Georgie sensed his mounting distrust of Jim Buckridge, even dislike. Until now Jim had seemed so preoccupied as to be oblivious. He stood with his hands on the bench between them.
Christ, she thought, even he doesn’t know what he wants to do when he sees Lu Fox. He can’t even decide what to do with himself this very moment; he’s possessed by rage.
I bloody hope you have a teapot, she said.
The guide looked at her askance.
I won’t drink anything made with tea bags.
Georgie, Hopper said with a smile that looked like relief, nobody likes a snob.
Jim walked out into the hard white light. The gas ignited with a tiny poof. The guide pulled his hat from the sink and wrung it out with a flourish.
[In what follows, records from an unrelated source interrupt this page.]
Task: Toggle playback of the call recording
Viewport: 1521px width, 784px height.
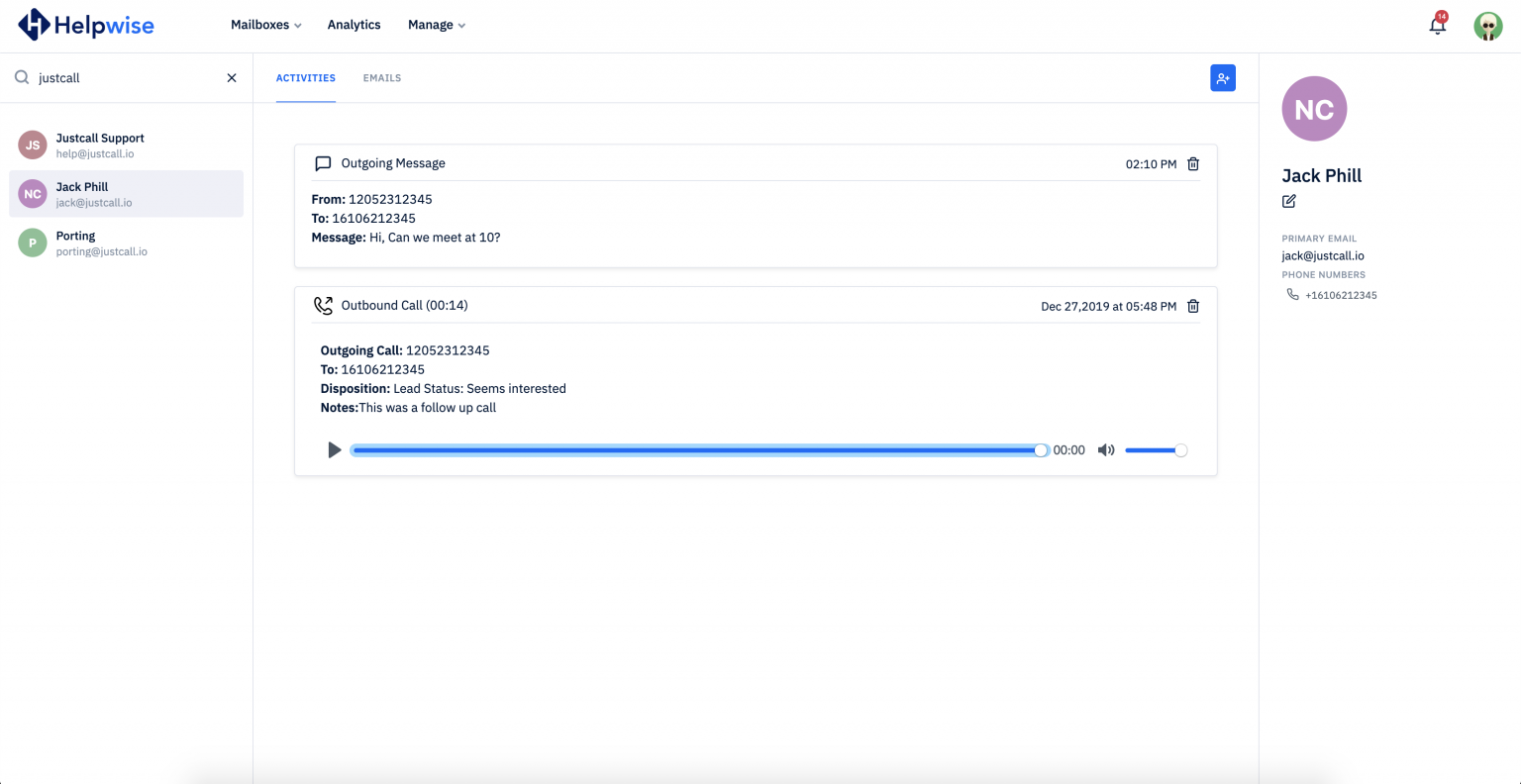Action: point(334,449)
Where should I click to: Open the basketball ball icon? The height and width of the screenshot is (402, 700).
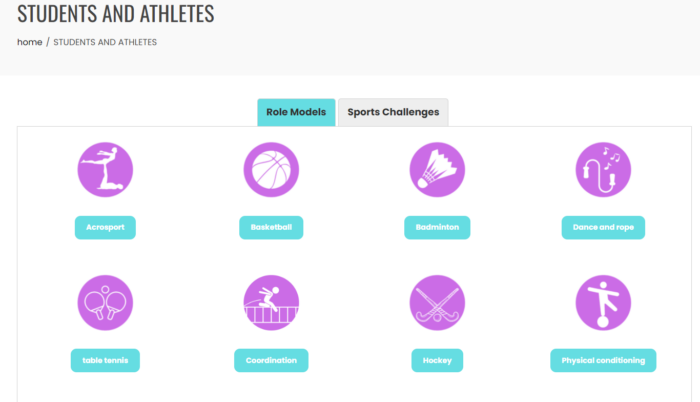[271, 170]
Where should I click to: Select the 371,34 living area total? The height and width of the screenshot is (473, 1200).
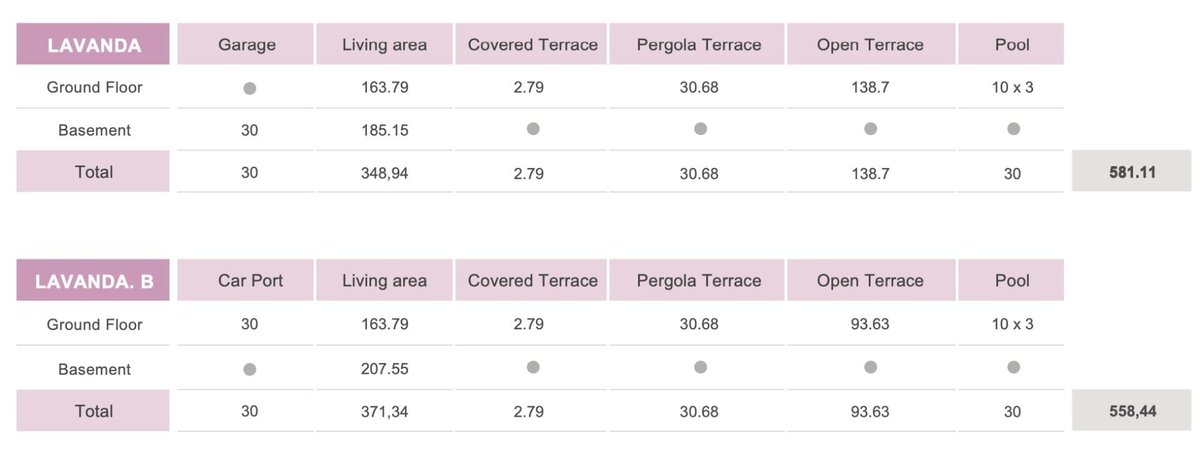(384, 411)
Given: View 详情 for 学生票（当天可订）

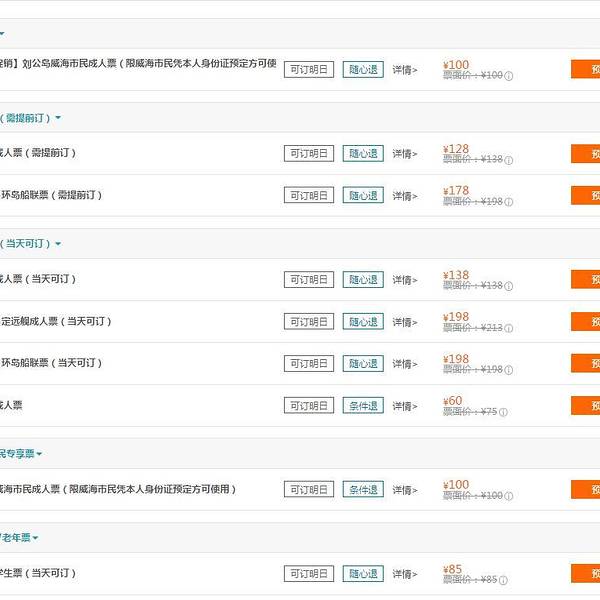Looking at the screenshot, I should 404,574.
Neither of them spoke for a while. It was hot in the shade. There was no breeze.
This bloke you’re lookin for. He your brother or somethin?
She shook her head.
This whole thing’s pissing me off, you know. Somebody better cough or I’ll have to call the plane back.
He needs it, said Georgie. For his own peace of mind. He’s frightened for his children, she said realizing it only as she said it. Jim has the idea that his past is catching up with him and that the world or God or whatever will keep taking revenge on him and his family if he doesn’t put things right.
And that means findin this bloke?
In his mind, yeah.
And that’s why he’s got the shits, then. No result.
I guess. I’m struggling to figure him out.
And you believe that stuff. You know, God and revenge?
I think Jim believes it. But I don’t think the world is like that. Without some mercy, a bit of forgiveness, I reckon I’d prefer it to be completely random—meaningless. In a sick way I envy the fact that he believes in something. D’you believe in anything?
Three square meals a day, said Red. And the sound of a screamin reel.
What’ll happen to him, you think?
Who—your wildman? He’ll either die or come in. By September there’ll be so little water out there he’ll be out of his mind.
He knows I’ve got food, water in the cave and tank storage…
You reckon he wants to die?
Georgie thought about it. All that longing for the dead he had.